Describing himself as results-oriented, Mr. Royeca finds consistency and attitude as important traits leaders and team players should have.
“Attendance doesn’t matter to me so much as long as you are in the critical meetings and you know your KPIs (key performance indicators) and you deliver time and time again,” he said.
“You can be the smartest person in the room. But if your attitude sucks and you are arrogant as hell, then you’ll never be going to be a team player and move the company forward,” he added.
Moreover, Mr. Royeca finds it crucial for millennials to learn from past generations about patience. “It’s not always about taking gratification right away. Sometimes, things take a long, long time to gestate before they become right,” he said.
For the Angkas chief, patience, resilience, and grit are good arsenals to include in someone’s ‘war chest’ to move forward very successfully.
Mr. Royeca also shared that while it matters to understand seniors and listen to them, millennial leaders should also be firm enough to make their stand so that they will be taken more seriously.
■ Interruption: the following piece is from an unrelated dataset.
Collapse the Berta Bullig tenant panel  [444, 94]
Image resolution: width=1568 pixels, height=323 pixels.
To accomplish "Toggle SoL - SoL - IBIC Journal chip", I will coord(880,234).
“You need to be able to appeal to both sides, and you can only do so if you’re nimble enough to shift approaches,” he said.
Embracing both modernity and tradition
Marvin Tiu Lim, chief growth and development officer at Mega Global Corp., shared that given the tools, resources, and cards that millennials have been dealt with, they can achieve things that they can’t even imagine for now.
“Hopefully, we can use our youthfulness to our advantage, to make an impact in the world,” Mr. Tiu Lim said.
Three characteristics helped him the most as a leader: respect for elders, empathy, and integrity. “I didn’t want to come in as a boss, so I started as van salesman. I knew how [my co-workers] felt… I knew their pain points and what was needed to be done to improve their lives,” he shared.
Mr. Tiu Lim describes his leadership style as ‘high-energy’. “I like the work to be fun. I plan company trips and cruises. I want people to enjoy their life in and out of work,” he explained.
Nonetheless, he finds that this high energy, coupled with an openness to constant change, must fuel his co-workers to become more adventurous, think out of the box, and learn from other businesses.
“It’s the ability to mix and balance both being outspoken and also being conservative at times, he added. “That nimbleness that millennials have should be put in the workplace.”
He stressed that a balance must be constantly struck between modern and traditional perspectives, “swaying left and right and making sure you find the right balance between the two”.
This can be applied, for instance, on taking points of view of senior leaders into consideration. “You have to listen [to them] because they are more patient than us… Sometimes, as millennials, our fault is we think we know everything,” Mr. Tiu-Lim said.
Advice to the millennial workplace
The panel also shared some advice to their fellow millennial leaders and team players.
Mr. Liu encourages leaders to stay creative and passionate as well as to never stop learning. “Our passion to explore the unknown and discover new things, learn new skillsets — these are what will fuel us to the future,” he said.
He also warned against obsolescence, which can be prevented by keeping an open mind and embracing disruption and innovation. “When you are transformative, you are ever-changing, immune to obsolescence,” Mr. Liu said.
Mr. Royeca, meanwhile, encourages working individuals to be entrepreneurs. “Learn from your work and apply that to your business,” he said, adding that entrepreneurs should also strive to market their ideas since nothing markets itself.
On the other hand, Mr. Tiu Lim reminded the millennial workforce to be prepared for the rapid growth of exponential technology.
“You won’t know what is coming until it is there,” he said, “But in your journey, have fun, embrace the changes, and make a positive impact.”